Artinya, jika paradigma kita masih menganggap sumber energi hanya
minyak, tidaklah salah kalau Indonesia berada di ambang krisis energi.Namun, ancaman krisis energi tersebut sebenarnya bisa kita lupakan
apabila bangsa Indonesia mulai memikirkan penggunaan energi alternatif
non-minyak. Indonesia disebut-sebut punya potensi menjelma menjadi Timur
Tengah-nya biofuel dunia. Indonesia mempunyai 40% total potensi panas
bumi dunia mencapai 27.000 MW. Dengan hutan yang luas, dukungan
geografis Indonesia sebagai negara tropis, Indonesia masih menyimpan
potensi energi lainnya, seperti air, matahari, dan angin.Energi alternatif non-minyak, tetapi masih berupa energi fosil, seperti
batu bara dan gas bumi juga masih tersedia melampaui ketersediaan
minyak. Indonesia masih punya batu bara untuk 80 tahun lagi, dan masih
memiliki gas bumi sebanyak lebih dari 150 triliun kaki kubik, yang cukup
untuk lebih dari 60 tahun ke depan. Dengan potensi yang luar biasa
besar itu, Indonesia seharusnya berdiri sejajar, mengikuti langkah
negara-negara yang menjadi pemimpin energi alternatif dunia, seperti AS,
Jerman, Spanyol, China dan Brazil. Negara-negara tersebut merupakan
motor penggunaan energi terbarukan yang tahun lalu masih sebesar 1,3
persen dari total pasokan energi dunia. Semakin tidak menentunya harga
minyak mentah dunia serta ancaman pemanasan global, mendorong berbagai
negara berlomba-lomba mengembangkan sumber energi alternatif, yang
selain murah juga ramah lingkungan hingga pemanfaatannya pun diyakini
semakin meningkat. Pemerintah sendiri sebenarnya bukannya tidak peduli
dengan pengembangan energi alernatif berbasis energi terbarukan.
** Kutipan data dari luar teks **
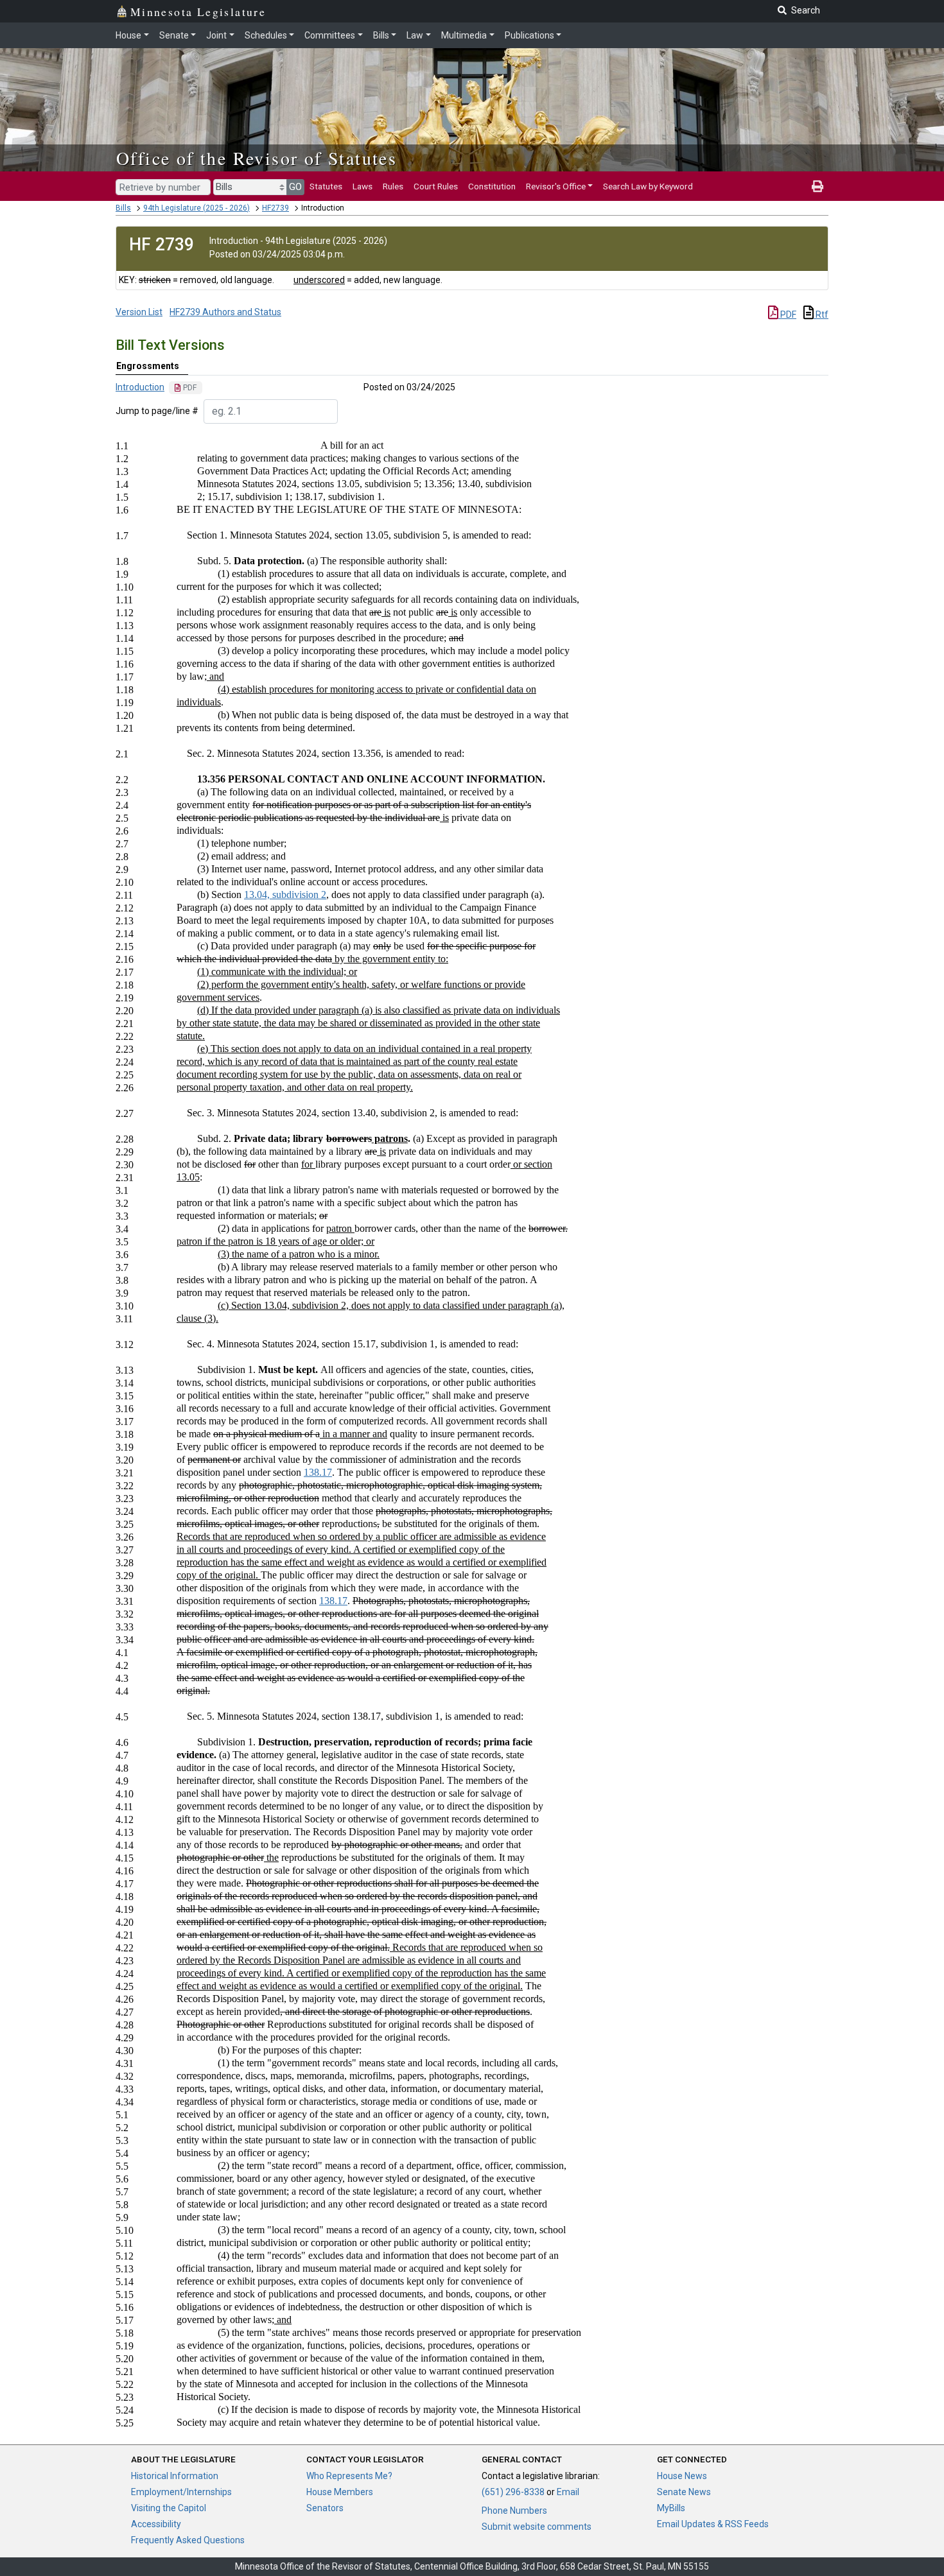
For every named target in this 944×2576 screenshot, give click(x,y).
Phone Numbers (514, 2510)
Pertamina, sebagai perusahaan yang 100 persen milik negara, sudah
mengembangkan potensi panas bumi di berbagai wilayah Tanah Air. Salah
satunya melalui pusat pengembangan panas bumi di Kamojang, Garut. Saat
ini Pertamina mampu menghasilkan energi panas bumi sebesar 1.194 MW dan
ditargetkan angka tersebut berubah menjadi 1.889 MW pada tahun 2014
serta menjadikan Indonesia sebagai penghasil energi panas bumi terbesar
di dunia.Bukan tanpa alasan, pengembangan energi panas bumi menjadi penting.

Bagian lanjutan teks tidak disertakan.